Sunday, January 07, 2007

Cover FX...The New Foundation?

Queens are in a tizzy. Our panstick has been taken away. For whatever reason, Max Factor is no longer selling any of their products in Canada, and all of us are wondering what we should do now.

Word "on the street" (wig-tip to Morgan & Ezzie) is that queens are switching to Ben Nye's foundation, which is engineered for TV and studio work. Myself, I decided to trailblaze...mostly because I don't know where to buy Ben Nye foundation here in the burbs of Kitchener/Waterloo. Frankly I'm sick of hunting around for foundation, I'd rather pay more in exchange for convenience.

So I started talking to Cosmeticians. "What's the hot new product?" I asked. They've all said "Cover FX," a Canadian company that specializes in foundation made for women who've accidentally fallen into threshing machines. It's heavy-duty stuff. It covers everything. It's freaking expensive.

So I wandered over to the "big" local drug store and waited to be served. The woman ahead of me was desperate to look y0ung, and the cosmetician was selling her on Neostrata. She was saying all sorts of bullcrap about how natural it was, etc., and I stood there thinking "only a moron would buy into this spiel."

Half an hour -- and one spiel -- later, I found myself paying $171 for the Cover FX foundation, the setting powder, the prep lotion (isn't it a DEFECT if a foundation REQUIRES a prep lotion?), and a $40 brush that I thought was worth about $5, but apparently it's made out of goats. And goats are cool. So there you go.

Tonight was my first "trial run" with the Cover FX. I can definitely say that the stuff is amazing under normal lighting. It takes a bit to get the hang of it -- and your face has to be SPOTLESS before you start applying it -- but once it's on it STAYS ON. Still, don't believe them when they say you don't need to powder afterwards...right now (hours later) I'm a bit shiny around the nose.

What works for me:
  1. Wash your face, wash it, then wash it again.
  2. Apply the prep lotion. You don't need much.
  3. Swipe your $40 goat hair brush twice over the cream foundation
  4. Apply to your face. Keep doing this until your face is covered.
  5. Take a foundation sponge and mush it in ONLY where you see problems. This is for those parts of your face that you really want to cover.
  6. Apply the setting powder. Again, not much is necessary.
  7. If you can still see stuff you don't want to see, don't be afraid to put on more foundation and more powder. It blends right in.
  8. Contour and colour so you look like a human being again.
But the thing is that it looks quite NATURAL. People in the past (Vanilla!) have often said that panstick looks quite unnatural, but my point of view has always been: hell, what I'm doing isn't exactly natural to begin with. And once you've found a formula that sort of works (and is pretty cheap) you want to stick with it. Experimenting is so stressful, time-consuming, and expensive.

There are problems.
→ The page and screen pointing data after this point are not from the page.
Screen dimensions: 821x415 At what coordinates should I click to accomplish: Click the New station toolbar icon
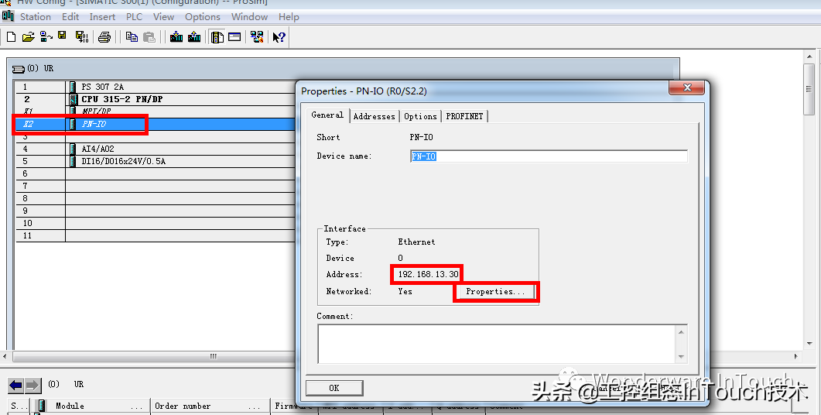point(11,36)
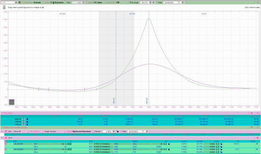Toggle the RUT group checkbox
The image size is (261, 154).
coord(6,138)
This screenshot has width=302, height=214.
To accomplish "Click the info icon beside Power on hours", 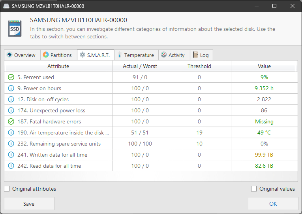I will coord(11,88).
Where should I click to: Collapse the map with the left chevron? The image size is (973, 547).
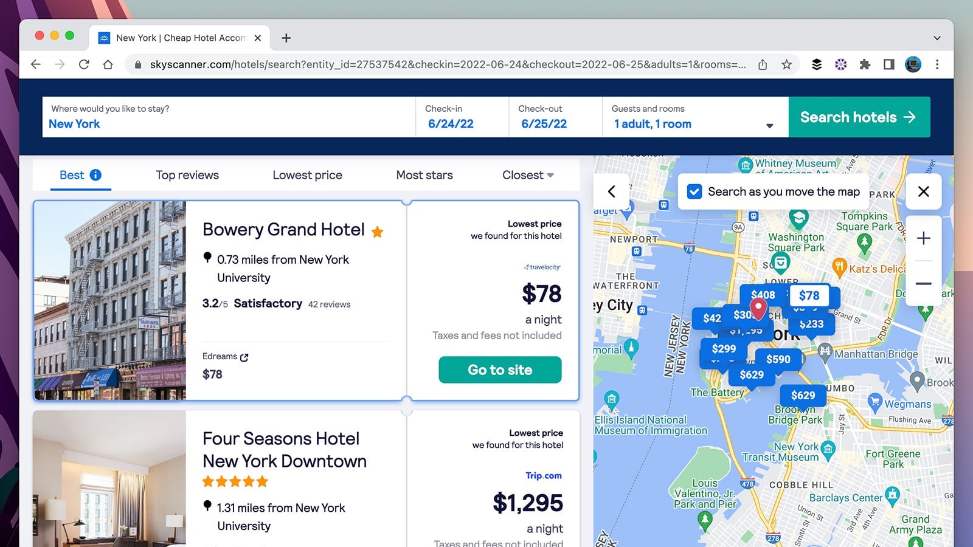pos(612,191)
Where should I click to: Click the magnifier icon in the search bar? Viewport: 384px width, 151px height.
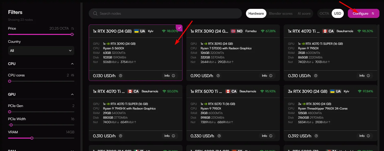95,13
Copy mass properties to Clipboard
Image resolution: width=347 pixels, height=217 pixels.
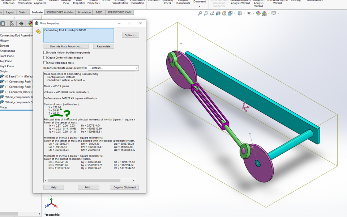pyautogui.click(x=124, y=187)
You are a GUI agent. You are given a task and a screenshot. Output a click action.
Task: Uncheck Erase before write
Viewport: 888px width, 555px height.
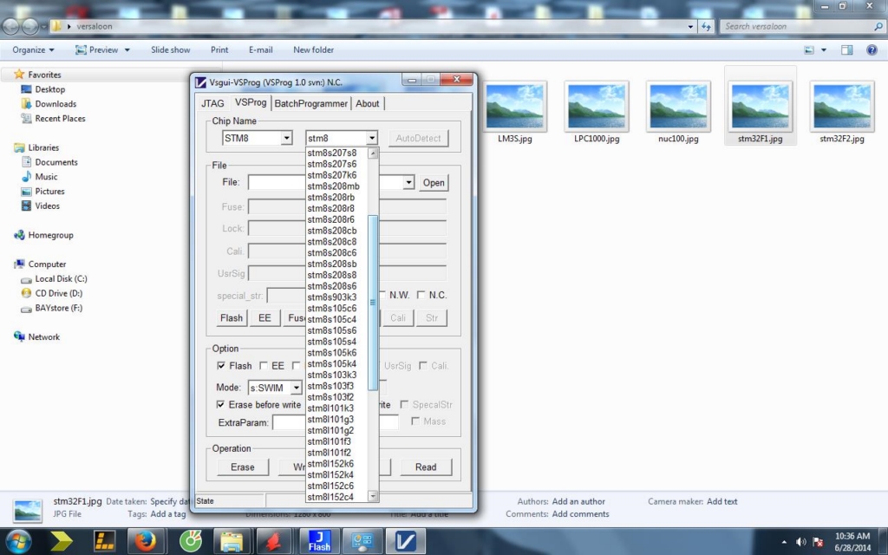220,405
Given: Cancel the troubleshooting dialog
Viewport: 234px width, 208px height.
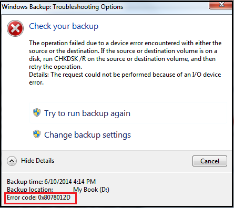Looking at the screenshot, I should click(210, 161).
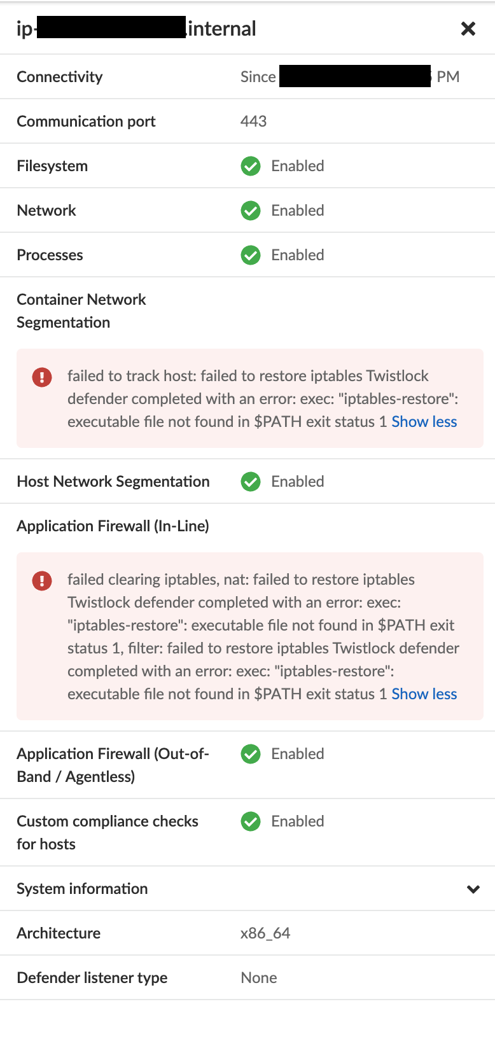Viewport: 495px width, 1046px height.
Task: Close the host details panel
Action: tap(468, 29)
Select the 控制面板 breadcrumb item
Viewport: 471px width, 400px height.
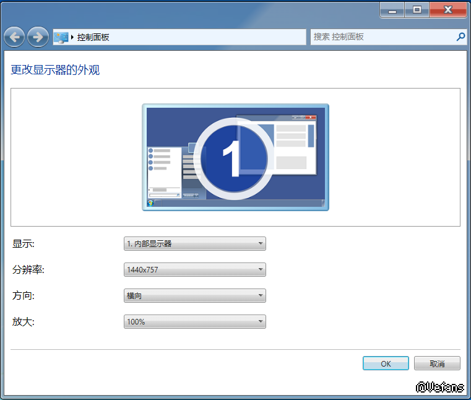pos(93,37)
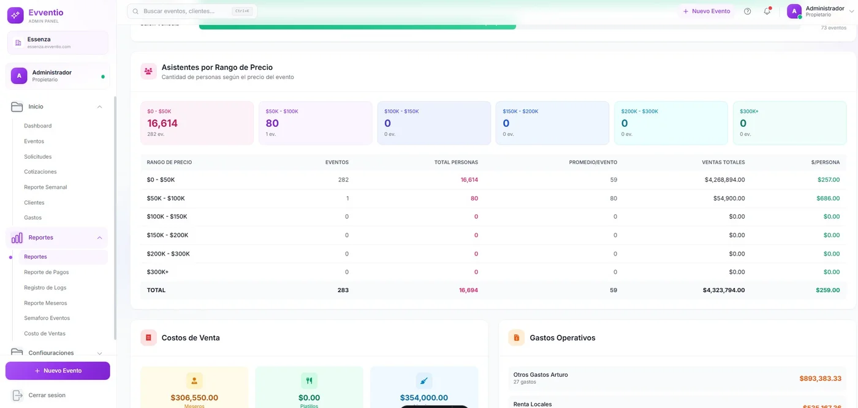Viewport: 858px width, 408px height.
Task: Collapse the Inicio sidebar section
Action: tap(99, 107)
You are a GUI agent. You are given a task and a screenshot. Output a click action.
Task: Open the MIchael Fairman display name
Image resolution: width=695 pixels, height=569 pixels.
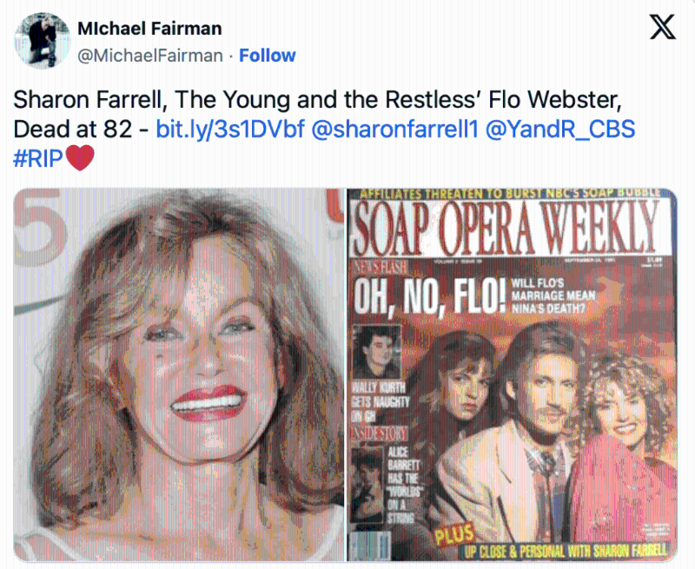pos(149,29)
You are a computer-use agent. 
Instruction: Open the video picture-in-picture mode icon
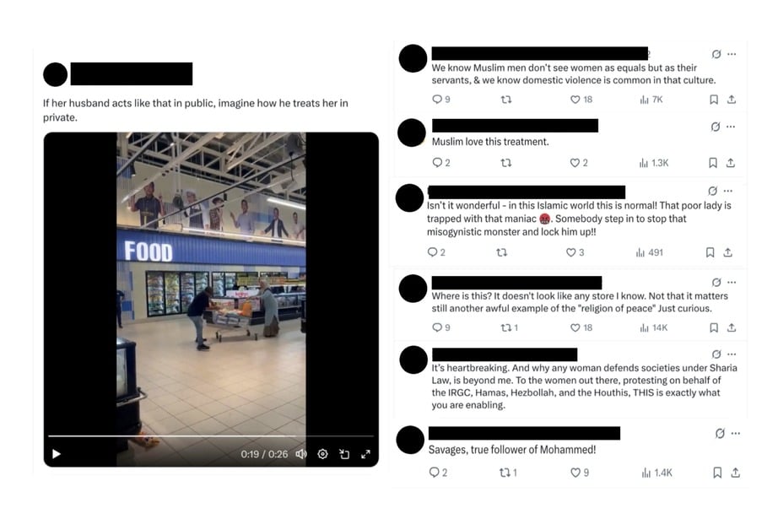(344, 454)
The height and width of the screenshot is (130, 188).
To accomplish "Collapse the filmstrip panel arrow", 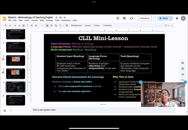I will [x=11, y=111].
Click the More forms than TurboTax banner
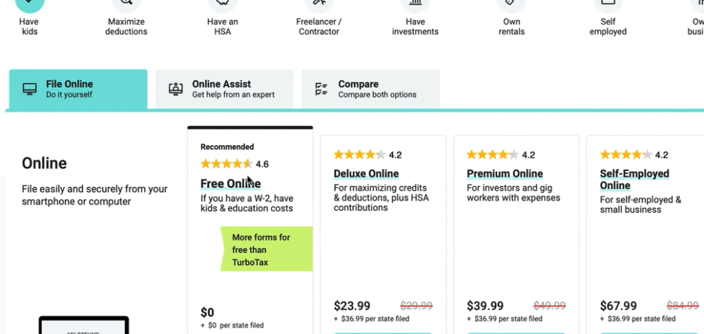 [x=266, y=249]
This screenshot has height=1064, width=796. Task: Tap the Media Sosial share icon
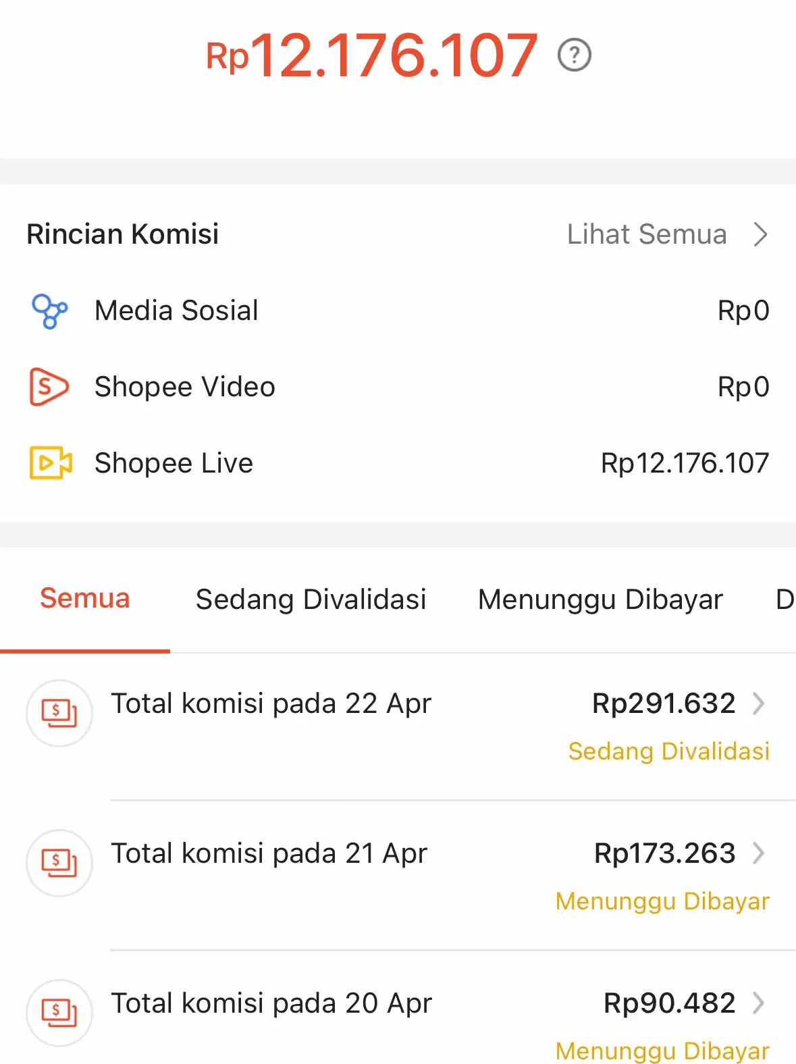coord(50,311)
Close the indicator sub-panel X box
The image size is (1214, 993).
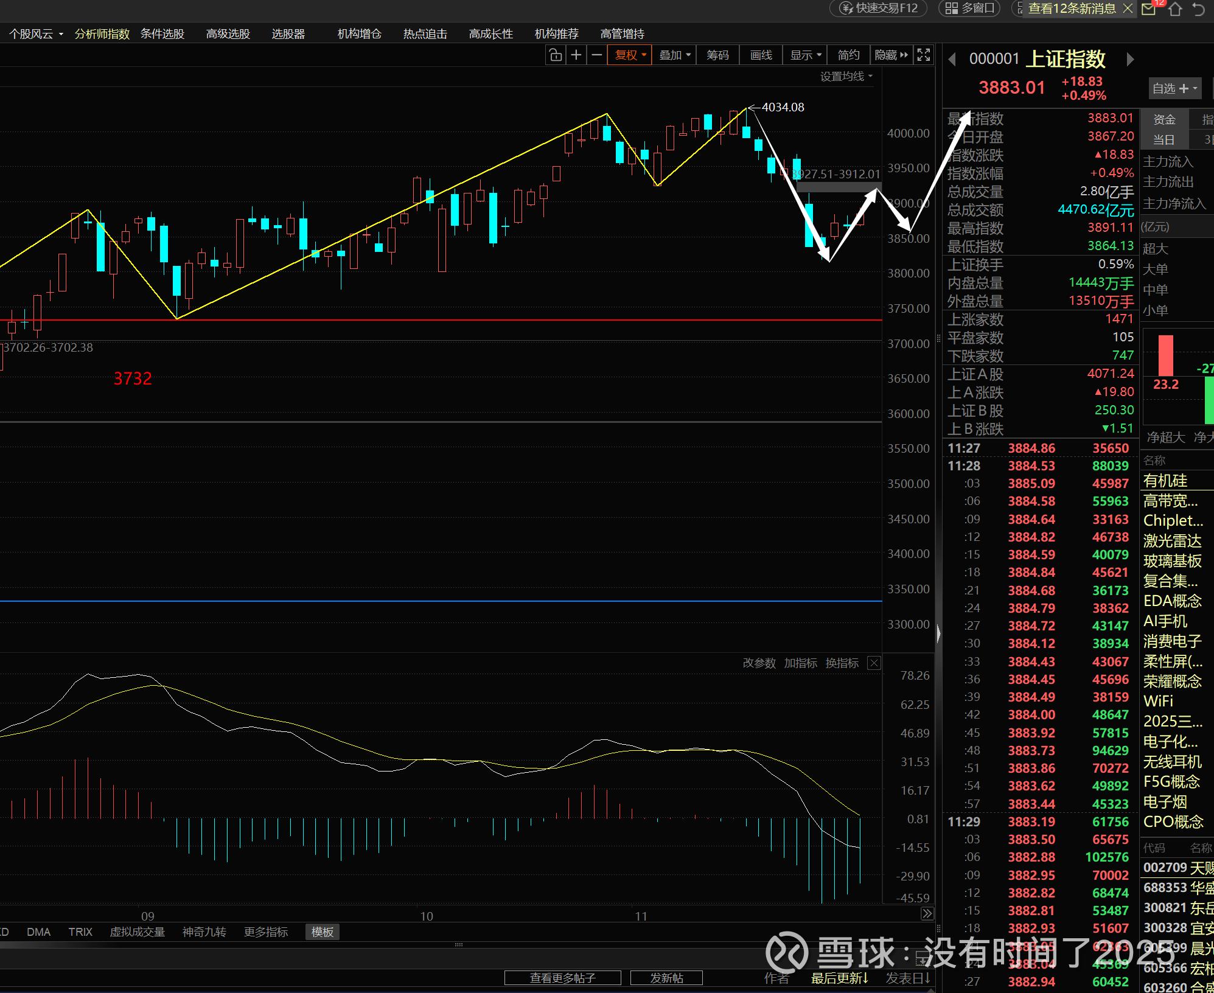point(874,663)

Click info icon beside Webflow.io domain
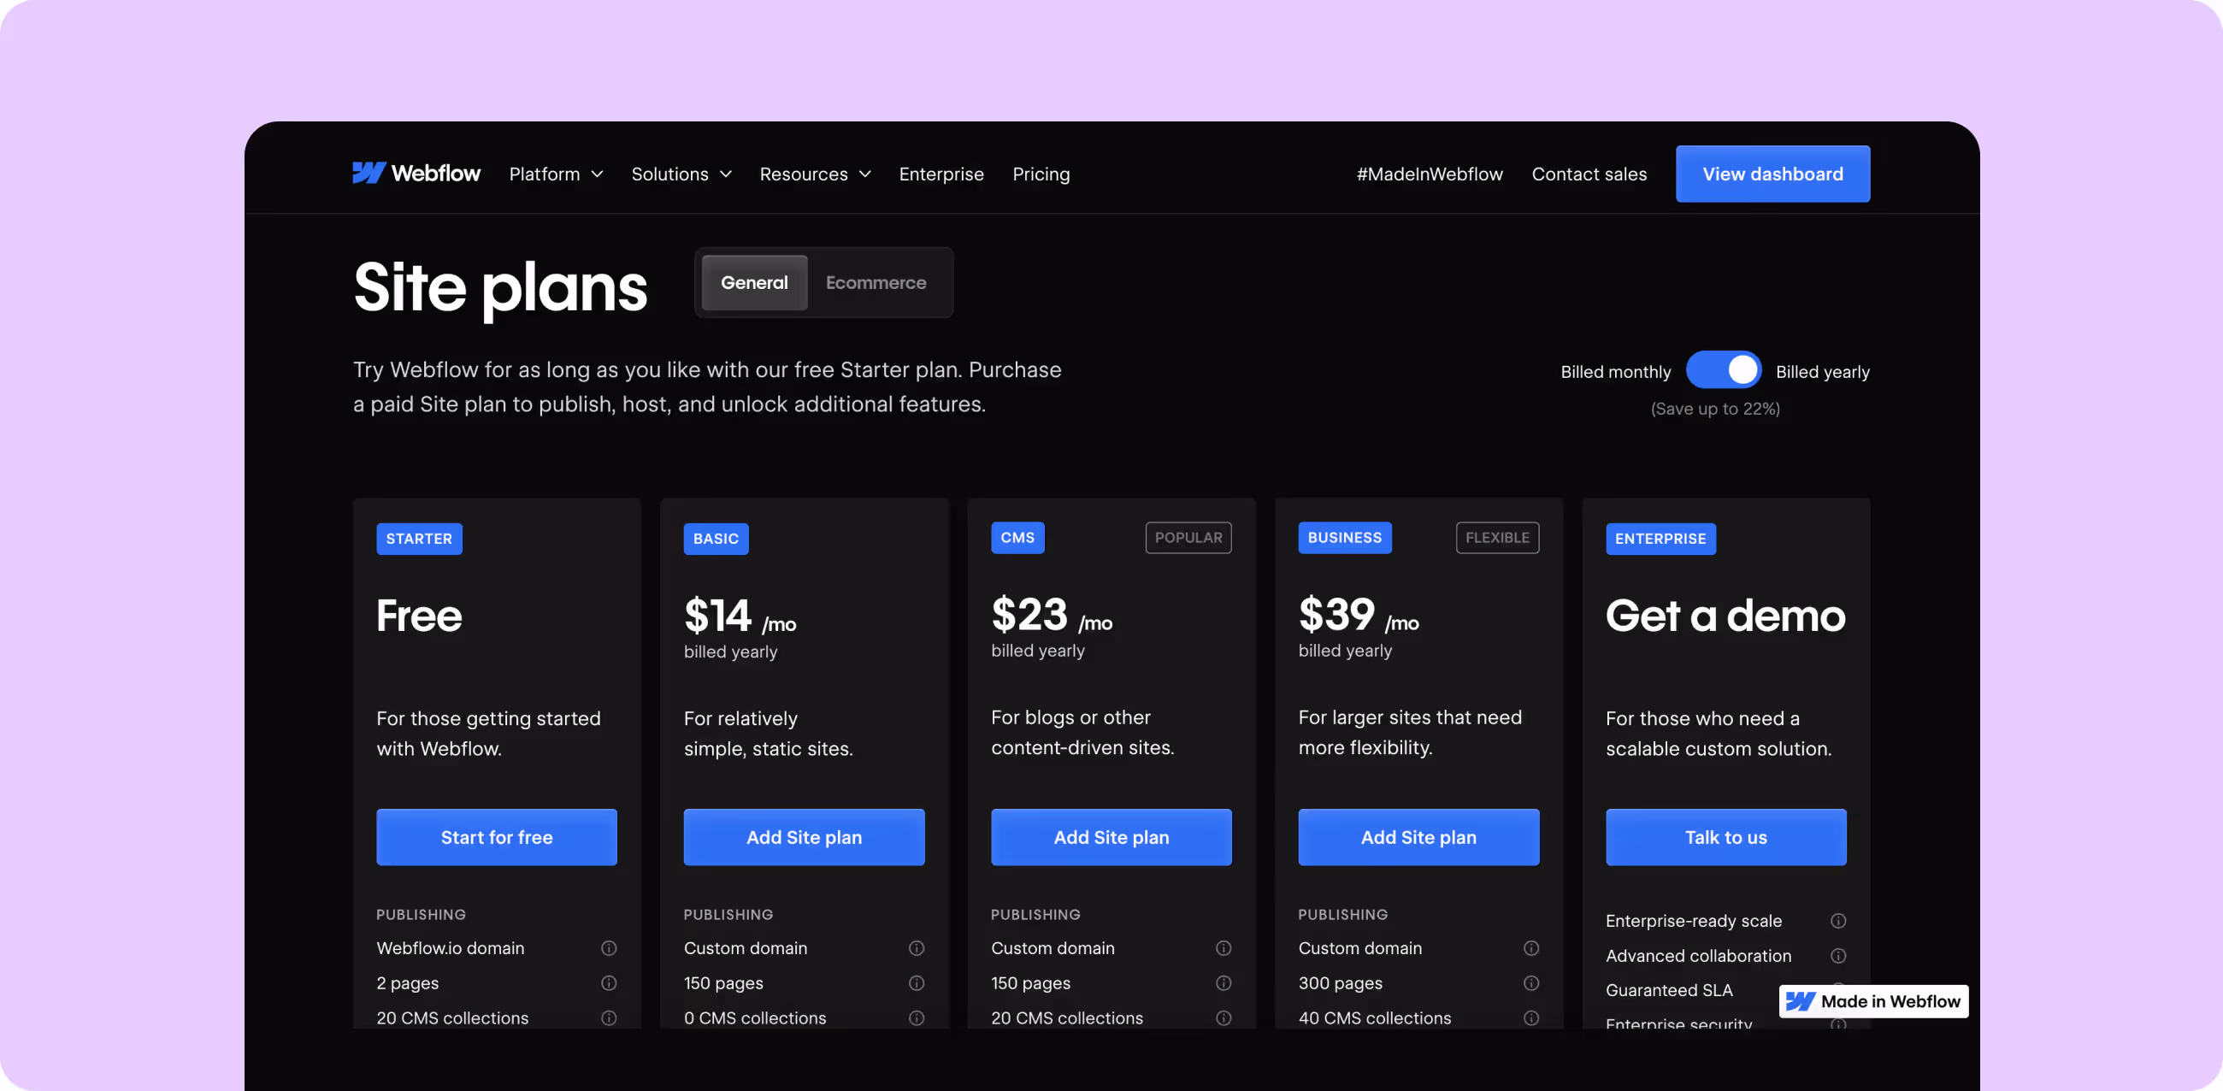click(608, 948)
It doesn't REALLY conceal the under-eye discoleration that I get from poor diet, lack of sleep, and general worry-wartiness. And it's also very light...I mean, it IS my natural skin colour -- so the cosmetician did a wonderful job matching it -- but my natural skin colour is Casper the Ghost.

It's also untried under harsh lighting. Most makeups simply disappear under a spotlight or natural sunlight. But everybody tonight told me that I looked wonderful (would they say otherwise?) and the close-up pictures actually look BETTER than usual, so maybe I'm on to a good thing...

3 comments:

Morgan said...

You might want tp try using clown white under the eyes before using the foundation to minimize discolouration. As an alternative becuase you are so pale and "real girl" makeup seems to work, there are a number of corrective colours you can buy at the drugstore in creme form. In regards to washing out under stage light, you might have to up your contour. You might want to get another shade of the foundation and contour at that point too (although I jumped a bit at your total price - goats or no goats)

VanillaJ said...

"Make-up mask" is what the trashy white girls have who could only affor the oil based Cover Girl foundation, which would match the true colour of your neck and shoulders - if your natural skin undertone was orange. Make-up mask, for me, is perpetually associated with bad hair, jewelery bought at those island kioks in malls, elastisized jeans, and too tight fitting synthetic tops with mustard stains on them. With running shoes.
PS. You should use a yellow toned concealer stick for the under eye area, which combates the blue tones of tired eyes.

Muffy St. Bernard said...

Aha, fortunately I DO have my old Mac under-eye concealer, which is definitely yellow toned. I didn't try it tonight because I wanted to see if I needed it or not.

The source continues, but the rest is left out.